[Text shown]:
Duterte cuts short Japan trip due to 'unbearable' spine pain

Philippine President Rodrigo Duterte is cutting short his trip to Japan due to "unbearable pain" in his spinal column caused by his fall off a motorcycle last week

MANILA, Philippines -- Philippine President Rodrigo Duterte is cutting short his trip to Japan due to "unbearable pain" in his spinal column caused by his fall during a motorcycle ride last week, his spokesman said Tuesday.

Duterte attended Japanese Emperor Naruhito's enthronement ceremony in Tokyo on Tuesday, at times using a cane and appearing to stand stiffly. In other photos sent by an aide to the media in Manila, the 74-year-old president appears to be in a light mood as he, his daughter and an aide extend their fists forward in a symbolic gesture associated with Duterte.

Presidential spokesman Salvador Panelo said Duterte would fly back to the Philippines later Tuesday and see his neurologist Wednesday, but assured the public that the president's health was not worrisome.

"The palace announces that the president will cut short his trip to Japan due to unbearable pain in his spinal column near the pelvic bone as a consequence of his fall during his motorcycle ride," Panelo said in a statement. "While this was unforeseeable, the public can rest assured that there is nothing to worry as regards the physical health and condition of the president."

[Raw data]:
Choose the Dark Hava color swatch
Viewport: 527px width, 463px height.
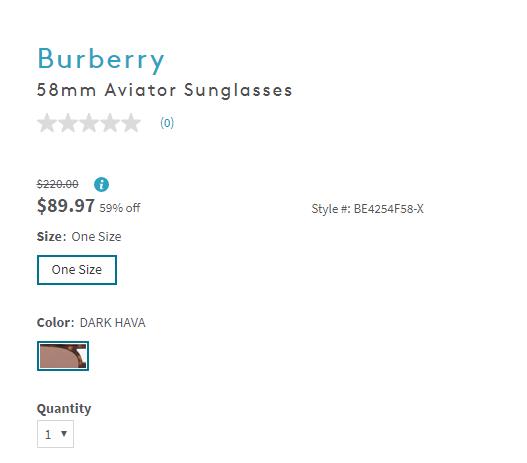pos(63,356)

[What you will do]:
(1) Translate this sentence from the Duterte article into Spanish: "Presidential spokesman Salvador Panelo said Duterte would fly back to the Philippines later Tuesday and see his neurologist Wednesday, but assured the public that the president's health was not worrisome."
(2) Reproduce the stretch of the Duterte article from "Duterte attended Japanese" through "was not worrisome.", word for word.
(3) According to the Duterte article, whose enthronement ceremony did Duterte attend in Tokyo?

[Task-by-task answers]:
(1) El portavoz presidencial Salvador Panelo dijo que Duterte regresaría en avión a Filipinas más tarde el martes y vería a su neurólogo el miércoles, pero aseguró al público que la salud del presidente no era preocupante.

(2)
Duterte attended Japanese Emperor Naruhito's enthronement ceremony in Tokyo on Tuesday, at times using a cane and appearing to stand stiffly. In other photos sent by an aide to the media in Manila, the 74-year-old president appears to be in a light mood as he, his daughter and an aide extend their fists forward in a symbolic gesture associated with Duterte.

Presidential spokesman Salvador Panelo said Duterte would fly back to the Philippines later Tuesday and see his neurologist Wednesday, but assured the public that the president's health was not worrisome.

(3) Japanese Emperor Naruhito's enthronement ceremony.